Goal: People living in Minnesota or visiting our state will feel safe.
The health of a region is dependent on the safety of its residents and visitors. People must feel secure in their homes and neighborhoods; they must be comfortable going to and from work, participating in recreational activities, and going out at night. Freedom from crime and the fear of crime promotes neighborhood connections, housing stability, an area's business climate and its economic future.
- After a decline of at least 10 years, the rate of traffic injuries and fatalities increased slightly for both Minnesota and the Twin Cities region in 2013, and again in 2015. Our rate is consistently below the national rate, however.
- The 20-24 age group had the highest rate of traffic injuries and fatalities in 2015. The rate was 1,027 per 100,000 residents, compared with 554 for Minnesota overall.
- After a relatively large drop between 1996 and 1999, the serious crime rate in Minnesota has continued a steady, if gradual, downward trend. Minnesota consistently posts a lower serious crime rate than the U.S.
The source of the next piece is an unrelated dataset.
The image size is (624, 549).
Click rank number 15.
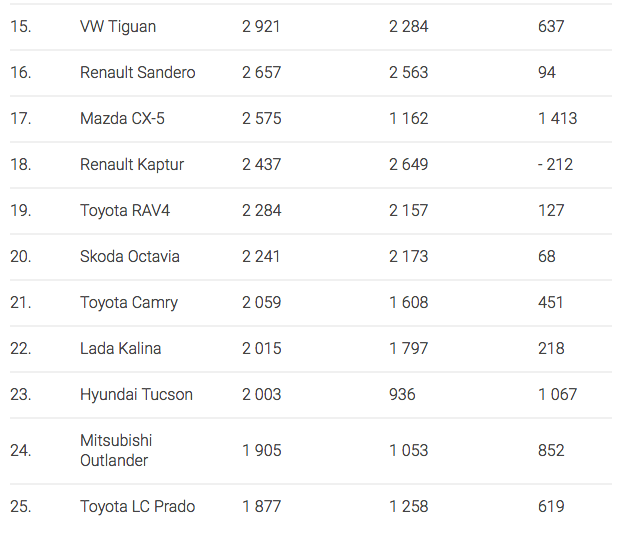21,27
- Larceny (theft) crime has the highest rate among serious crimes by far in Minnesota, at 1,719 per 100,000 residents in 2015. In comparson, burglary has the next-highest rate (350 per 010,000 residents), followed by motor vehicle theft (144).
- In 2015, the Southwest, West Central, and Southern regions were the safest regions in the state. By county, the crime rate was lowest in Sibley, Kittson, and Lincoln (this data is available only for counties that reported all 12 months).
- Perceptions of safety are high for the state of Minnesota. In 2011, 87 percent of residents reported feeling safe walking on their own streets after dark.
When people have opportunities for education and to participate in the economy, they are much less likely to perpetrate a crime. When people are the victims of crime, they may experience deterioration in their physical and mental health.